# doe is overdue



## smay (Dec 7, 2009)

I have a flemish giant that is 3 days past her due date. She is eating, drinking, and seems to be fine other than the fact she is overdue.

This is her second litter and the first one delivered right on her due date with no complications. Should I be concerned she is this overdue?


----------



## fuzz16 (Dec 7, 2009)

She may not be pregnant?


----------



## polly (Dec 7, 2009)

First off is she pregnant? have you palpated to be sure?

I know with my beverens they usually go around 3 days after day 31 not sure if the other big breeds are similar. I will move this to the rabbbitry for you.

I usually give raspberry leaves if I have an over due doe


----------



## DeniseJP (Dec 7, 2009)

Have a Checkered Giant who did a false pregnancy... I will let her hormones cool down and we will try again... today would have been day 34.

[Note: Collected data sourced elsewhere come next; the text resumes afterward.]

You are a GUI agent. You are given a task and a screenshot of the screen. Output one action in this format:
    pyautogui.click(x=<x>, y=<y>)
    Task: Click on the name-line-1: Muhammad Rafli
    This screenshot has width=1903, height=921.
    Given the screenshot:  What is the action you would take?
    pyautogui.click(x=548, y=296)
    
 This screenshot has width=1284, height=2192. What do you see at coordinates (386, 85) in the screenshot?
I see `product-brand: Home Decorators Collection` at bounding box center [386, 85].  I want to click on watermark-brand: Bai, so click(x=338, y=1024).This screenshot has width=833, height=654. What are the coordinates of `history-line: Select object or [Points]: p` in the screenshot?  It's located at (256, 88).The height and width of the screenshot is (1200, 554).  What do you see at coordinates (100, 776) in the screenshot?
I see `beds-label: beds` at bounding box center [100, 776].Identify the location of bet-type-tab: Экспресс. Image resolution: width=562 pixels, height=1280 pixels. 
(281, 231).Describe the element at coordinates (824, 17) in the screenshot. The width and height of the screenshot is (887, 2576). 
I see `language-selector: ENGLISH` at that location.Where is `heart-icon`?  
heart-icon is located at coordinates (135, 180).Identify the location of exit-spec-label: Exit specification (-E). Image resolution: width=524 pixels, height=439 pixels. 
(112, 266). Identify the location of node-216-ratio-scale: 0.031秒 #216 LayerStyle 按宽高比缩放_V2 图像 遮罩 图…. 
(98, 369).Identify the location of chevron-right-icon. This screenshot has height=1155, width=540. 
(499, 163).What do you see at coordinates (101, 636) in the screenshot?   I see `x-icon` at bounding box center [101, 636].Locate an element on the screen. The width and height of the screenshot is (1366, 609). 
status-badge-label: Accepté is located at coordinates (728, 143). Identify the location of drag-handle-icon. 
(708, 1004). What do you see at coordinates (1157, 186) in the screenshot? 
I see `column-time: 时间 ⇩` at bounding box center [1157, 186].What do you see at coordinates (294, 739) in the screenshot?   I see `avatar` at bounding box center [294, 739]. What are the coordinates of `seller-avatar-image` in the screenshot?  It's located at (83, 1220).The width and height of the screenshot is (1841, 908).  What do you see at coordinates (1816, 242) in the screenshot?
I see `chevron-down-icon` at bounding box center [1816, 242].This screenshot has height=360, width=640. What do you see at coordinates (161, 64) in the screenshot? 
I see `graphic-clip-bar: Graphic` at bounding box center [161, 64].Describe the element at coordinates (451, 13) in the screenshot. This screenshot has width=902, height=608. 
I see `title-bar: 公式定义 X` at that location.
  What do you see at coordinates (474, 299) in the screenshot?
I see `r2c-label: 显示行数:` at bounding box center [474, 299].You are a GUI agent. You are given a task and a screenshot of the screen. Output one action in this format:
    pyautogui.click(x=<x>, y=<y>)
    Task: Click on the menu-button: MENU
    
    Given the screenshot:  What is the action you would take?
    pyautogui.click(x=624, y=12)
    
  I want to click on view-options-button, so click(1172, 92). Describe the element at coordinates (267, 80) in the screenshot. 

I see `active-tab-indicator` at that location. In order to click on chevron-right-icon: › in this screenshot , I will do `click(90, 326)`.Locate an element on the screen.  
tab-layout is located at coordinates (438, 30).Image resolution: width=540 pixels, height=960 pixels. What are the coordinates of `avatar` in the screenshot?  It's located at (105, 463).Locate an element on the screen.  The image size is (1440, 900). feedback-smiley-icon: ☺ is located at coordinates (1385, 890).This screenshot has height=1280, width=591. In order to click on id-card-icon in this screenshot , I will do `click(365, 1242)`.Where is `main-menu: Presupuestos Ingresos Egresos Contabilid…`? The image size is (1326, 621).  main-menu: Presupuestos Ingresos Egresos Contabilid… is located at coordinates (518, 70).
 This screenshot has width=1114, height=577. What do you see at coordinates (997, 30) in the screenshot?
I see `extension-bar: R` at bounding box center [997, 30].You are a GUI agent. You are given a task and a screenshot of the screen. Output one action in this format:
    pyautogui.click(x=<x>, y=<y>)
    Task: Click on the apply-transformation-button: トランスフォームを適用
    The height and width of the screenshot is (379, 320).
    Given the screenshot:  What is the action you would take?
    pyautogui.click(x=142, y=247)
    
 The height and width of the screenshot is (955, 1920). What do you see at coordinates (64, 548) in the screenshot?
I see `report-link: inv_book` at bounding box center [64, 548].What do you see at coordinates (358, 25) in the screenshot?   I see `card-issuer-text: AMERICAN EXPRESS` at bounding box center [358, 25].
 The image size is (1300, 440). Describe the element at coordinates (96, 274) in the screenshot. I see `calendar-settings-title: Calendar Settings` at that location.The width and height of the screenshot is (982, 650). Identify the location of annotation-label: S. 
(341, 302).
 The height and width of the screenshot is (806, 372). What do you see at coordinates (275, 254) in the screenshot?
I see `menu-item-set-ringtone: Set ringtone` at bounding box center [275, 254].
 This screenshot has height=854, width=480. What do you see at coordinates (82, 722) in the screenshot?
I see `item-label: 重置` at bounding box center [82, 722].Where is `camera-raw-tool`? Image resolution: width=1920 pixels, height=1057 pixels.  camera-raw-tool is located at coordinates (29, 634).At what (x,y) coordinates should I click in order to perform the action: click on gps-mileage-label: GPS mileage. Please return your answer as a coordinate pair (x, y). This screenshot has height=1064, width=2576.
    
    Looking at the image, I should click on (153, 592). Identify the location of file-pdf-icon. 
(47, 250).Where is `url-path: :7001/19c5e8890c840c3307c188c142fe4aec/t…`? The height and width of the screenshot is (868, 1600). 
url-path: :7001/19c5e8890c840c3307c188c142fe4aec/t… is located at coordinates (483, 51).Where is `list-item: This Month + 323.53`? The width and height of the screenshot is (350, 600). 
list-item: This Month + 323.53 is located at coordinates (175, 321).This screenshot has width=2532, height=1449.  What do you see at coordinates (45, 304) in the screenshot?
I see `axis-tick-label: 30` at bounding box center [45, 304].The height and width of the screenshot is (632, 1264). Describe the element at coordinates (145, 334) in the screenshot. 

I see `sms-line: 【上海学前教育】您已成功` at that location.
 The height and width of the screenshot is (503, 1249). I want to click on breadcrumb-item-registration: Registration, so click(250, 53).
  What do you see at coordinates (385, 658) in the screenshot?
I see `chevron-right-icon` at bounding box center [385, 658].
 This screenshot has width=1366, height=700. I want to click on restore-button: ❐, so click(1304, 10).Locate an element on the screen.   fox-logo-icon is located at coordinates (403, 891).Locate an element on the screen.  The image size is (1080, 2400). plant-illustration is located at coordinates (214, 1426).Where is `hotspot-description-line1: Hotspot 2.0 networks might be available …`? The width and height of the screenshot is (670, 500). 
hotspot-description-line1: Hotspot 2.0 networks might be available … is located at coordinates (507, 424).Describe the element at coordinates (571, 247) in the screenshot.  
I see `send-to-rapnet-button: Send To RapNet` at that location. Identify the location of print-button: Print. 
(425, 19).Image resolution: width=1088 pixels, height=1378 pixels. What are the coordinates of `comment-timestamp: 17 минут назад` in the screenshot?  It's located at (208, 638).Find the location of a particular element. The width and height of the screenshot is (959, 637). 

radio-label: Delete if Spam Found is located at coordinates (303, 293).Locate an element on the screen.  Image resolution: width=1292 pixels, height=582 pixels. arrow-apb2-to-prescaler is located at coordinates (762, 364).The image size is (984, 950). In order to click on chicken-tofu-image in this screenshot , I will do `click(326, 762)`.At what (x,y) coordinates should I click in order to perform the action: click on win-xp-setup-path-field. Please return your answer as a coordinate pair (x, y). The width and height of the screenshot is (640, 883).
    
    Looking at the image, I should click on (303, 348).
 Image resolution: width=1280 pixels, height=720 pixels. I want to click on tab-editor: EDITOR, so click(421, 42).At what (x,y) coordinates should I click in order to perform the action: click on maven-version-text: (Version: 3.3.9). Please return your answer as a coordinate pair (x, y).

I could have sworn I felt three kits but now I am thinking they were actually big poops...

I am still learning every day I have bunnies and I had Hollands for 10 years prior to my latest ventures...

Denise


----------



## Maureen Las (Dec 7, 2009)

I am going to move this post to the rabbitry 

I hope the bun and babies are OK


----------



## BlueGiants (Dec 8, 2009)

Hi Sherri! Well! the "little Princess"!!!! I'd give her a couple more days... just to be sure. Did she put on any weight?Has she pulled any fur? A few of my litters have been going 33-34 days. (I was starting to think that I couldn't count!) That being said, this is a tough time of year to get them bred. If she doesn't do something in the next day or two, I'd breed her back if she is receptive.


----------



## smay (Dec 10, 2009)

Hey cath-

thanks to you and everyone...I was just getting worried.

She actually delivered the other morning...11 beautiful babies...all wiggly and doing great so far.....


----------



## BlueGiants (Dec 10, 2009)

EXCELLENT!!!! So glad to hear that... colors? Juniors for the spring Cortland show???? :biggrin2:


----------



## smay (Dec 10, 2009)

Gosh I have trouble with the colors, I will have to say black...although some looked blue to me last time but then if you remember the whole litter was black....I can still hope for blue. Magic is doing great, she is an awesome mom.

Oh definately juniors for the cortland show, you betcha!!!!! 

how are your whitles doing, the ones that were bruised so badly? I saw the pictures on here.


----------



## Fancy77 (Dec 10, 2009)

OH Pics of the babies would be great!!!


----------



## BlueGiants (Dec 10, 2009)

ooHHHH!!! :shock: Blues would be SO nice! (yeah, that last litter was definitely the deepest black I've seen! Good ol' Gamble! Good color there!) I'd guess Magic's genotypeis probably BB for the black... (Gamble is Bb, but they didn't produce any blues in that last litter)

The whites are doing good! I'll update with photo's and weights on Saturday- they'll be 3 weeks old then! I LOVE rolly-polly lil babies! LOL!


----------



## polly (Dec 10, 2009)

Congrats on your litter


----------